Here is an additional wrinkle:  If Michael Perry and others are right (and I think they are, about this) then the best (and maybe the only) "reason for rights" -- that is, the only reason why it is true that the claims rights-talk makes about persons are plausible -- are "religious" . . . then the modern liberal state -- if it is supposed to publicize the "reasons for rights" -- is kind of in a bind.

Paul's follow-up post -- which focuses on the implications of Brettschneider's arguments for religion and religious liberty, is also a must-read, and is available here.

Garry reviews Ledewitz, "Church, State, and the Crisis in American Secularism"

Here is a review, by Patrick and John Garry, of Bruce Ledewitz's Church, State, and the Crisis in American Secularism.  The abstract:

Reading a book with which one agrees on the basic assumptions and goals can be a reaffirming and educational experience. However, reading a book with which one disagrees about some of its basic assumptions and goals can be a stimulating and even enlightening experience, particularly if the book presents a logical argument, a compelling and laudable vision, and an openness to opposing views. For this reviewer, Professor Bruce Ledewitz has written just such a book.

Nice.

Why the "Nazi essay" teacher was wrong (and why he wasn't)

I've been a little uncomfortable with the uproar against the Albany teacher who assigned his students to write a persuasive essay from the Nazi perspective that Jews are evil.  Yes, given our history, the particular conclusion assigned was bound to shed more heat than light no matter how noble the teacher's intentions were, with foreseeable harm to members of the community.  And more broadly, any such assignment is very problematic if not done in a context where the objectives were obvious and there were an entire series of projects through which the students were asked to assume counterintuitive positions.  I also have doubts as to whether such an assignment could be pulled off smoothly with such a young age group.  However, I also agree with Ken Kersh's point that simply asking students to adopt a moral conclusion:

deprives students of a deep understanding of how it is that people can actually hold those views, and still go to church and sleep well at night -- to understand themselves to be doing the right thing. Besides making students shallower people where it comes to understanding history and political and social thought, it make them shallower in the understanding of themselves: only by seeing how odious and unjust ideas issue from sophisticated and powerful logics (typically in conjunction with intense emotions), can they begin to feel the necessity of continually examining themselves, asking how in their own time and place they might be following similar logics and scripts, both time-tested and new. Learning how others think –- including badly -- is a critical part of learning to think effectively themselves.
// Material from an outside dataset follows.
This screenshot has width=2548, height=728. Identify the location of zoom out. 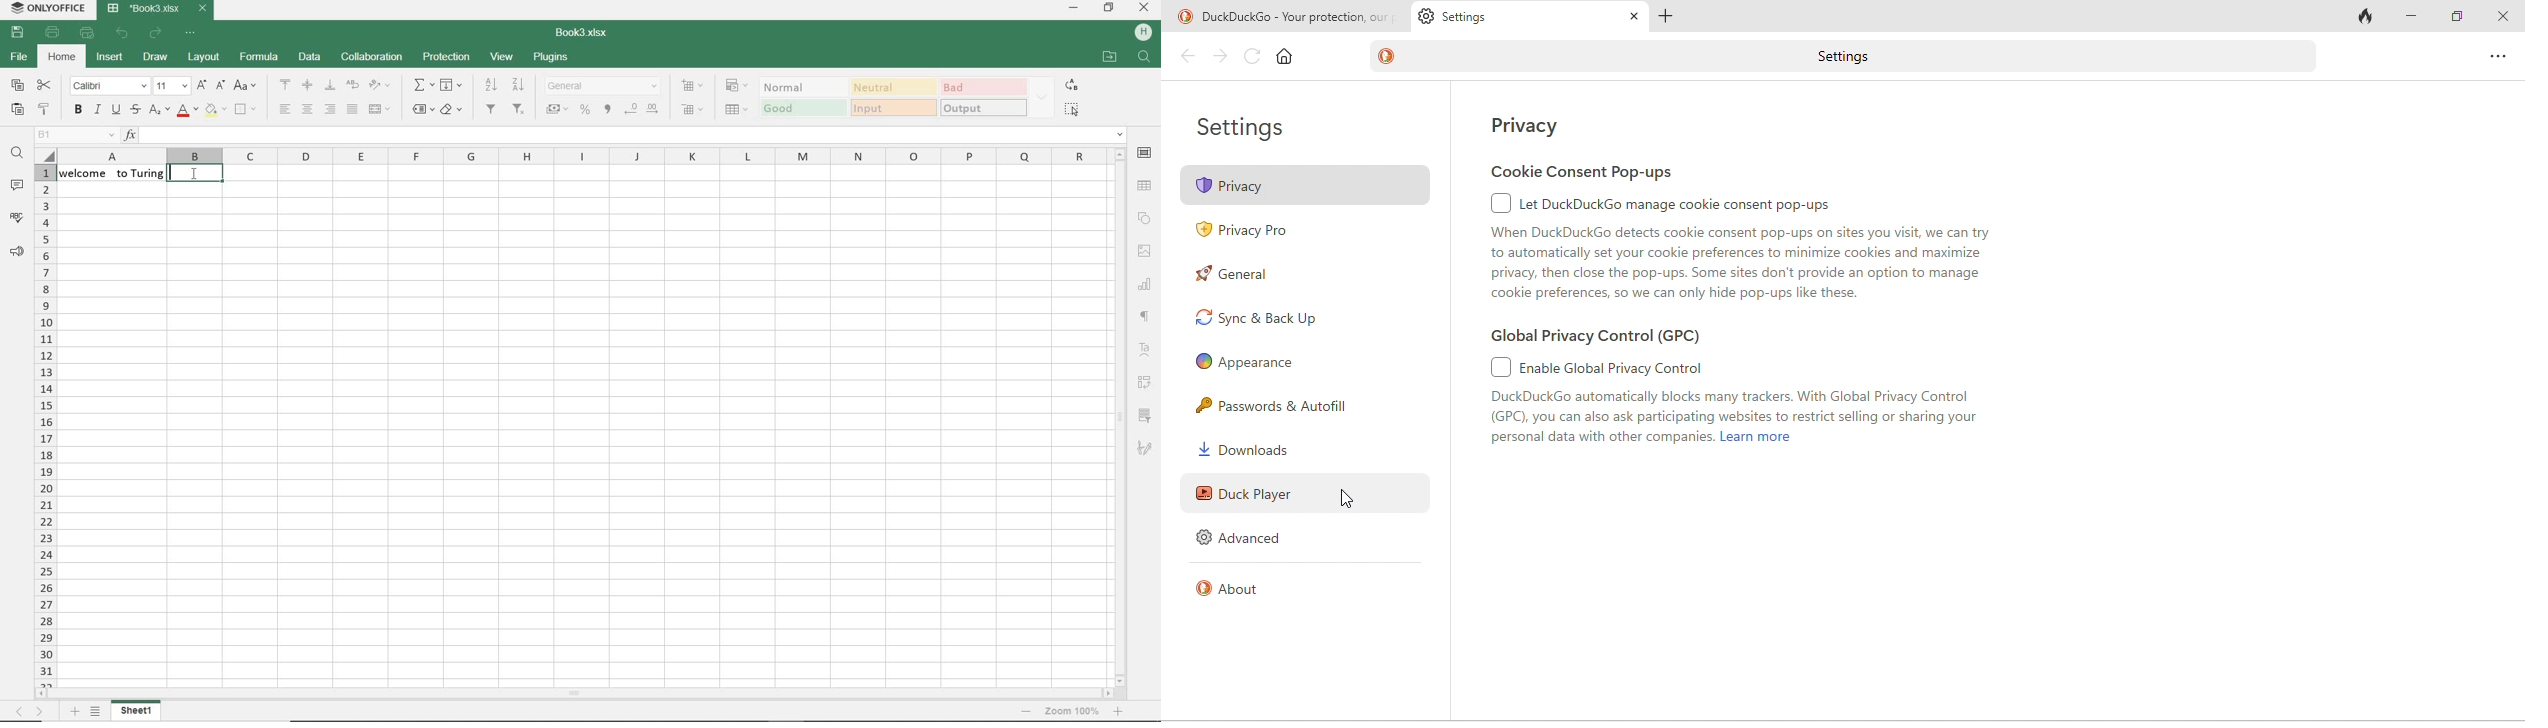
(1071, 711).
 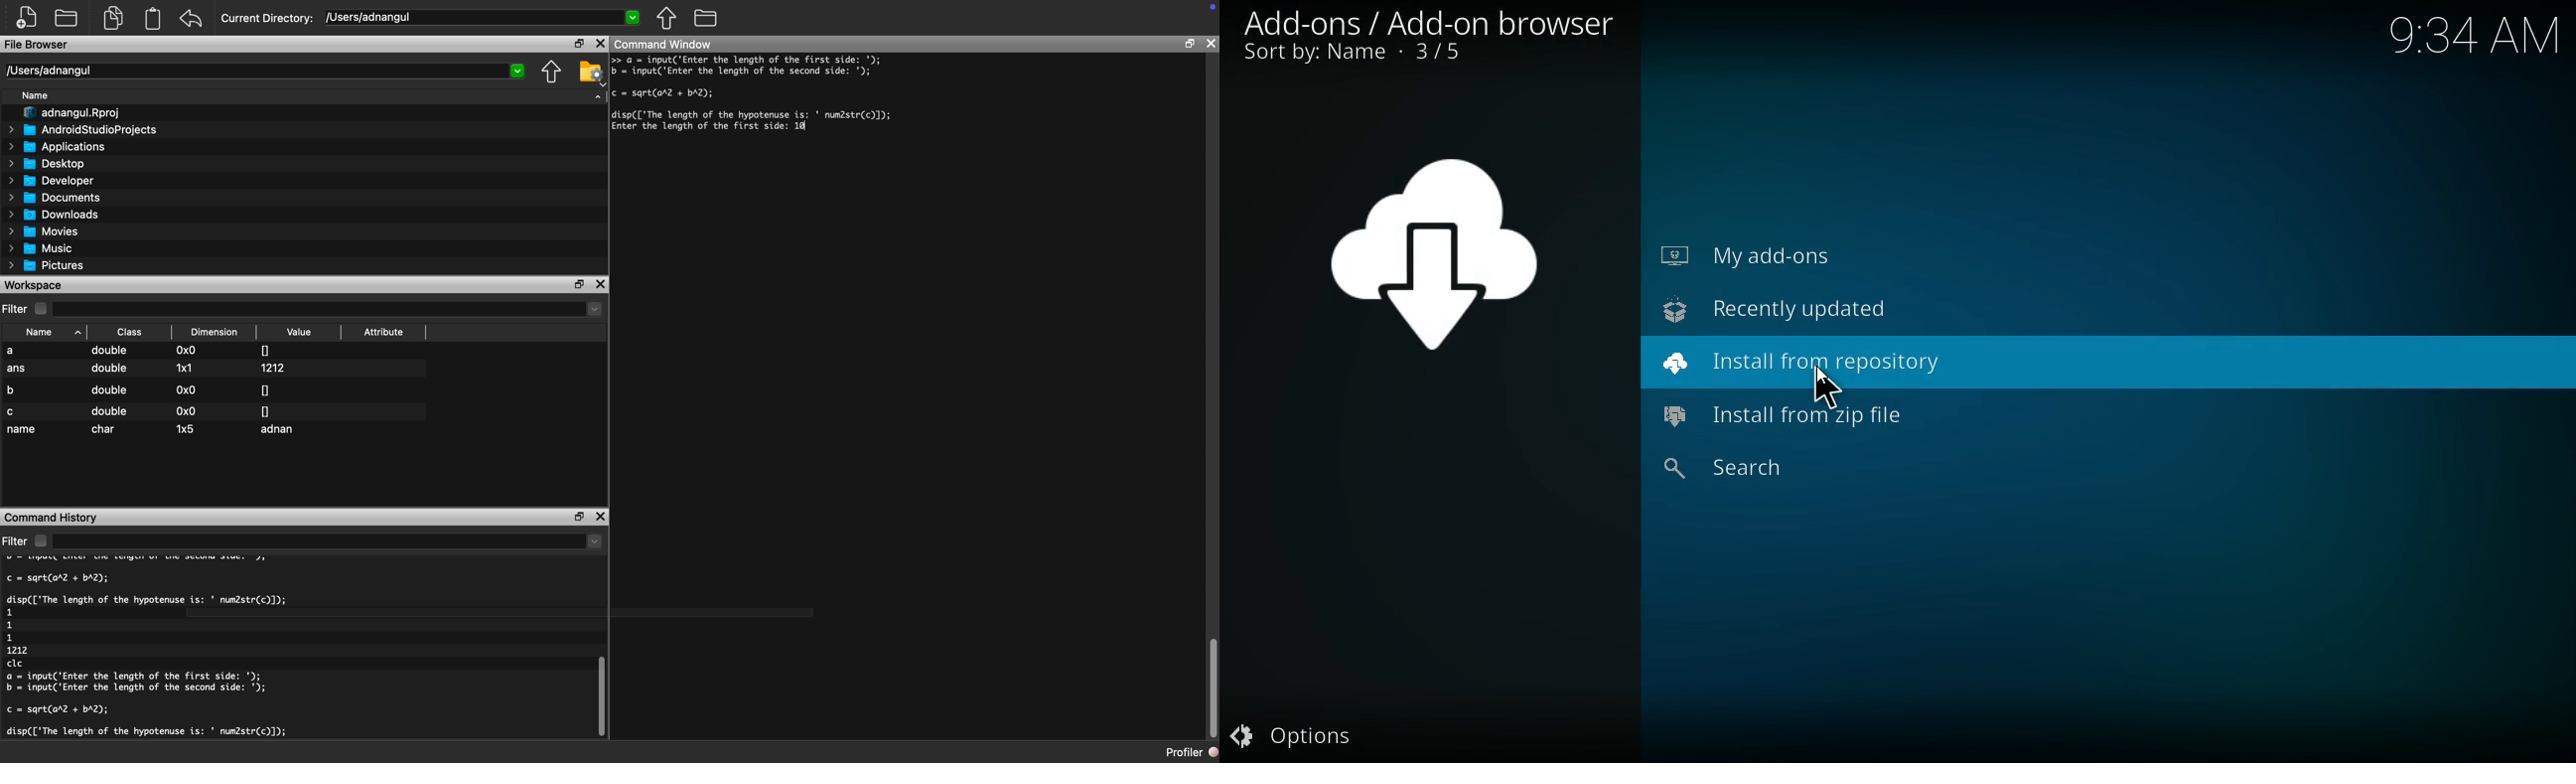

When I teach our Foundations of Justice course, I ask students to argue both sides of the abortion issue -- not because I want them to conclude that moral truth is in the eye of the beholder, but because I believe that they will be better advocates when they have put themselves in the shoes of those who oppose their views.  Now assigning to high schoolers a proposition that demonizes a religious minority is a much different notion than a case law-driven exercise in advocacy for law students, and so I agree with those who question the high school teacher's prudence in selecting that particular topic, but I'm leery of any emerging tendency to equate categorically the assigned content with the pedagogical objective.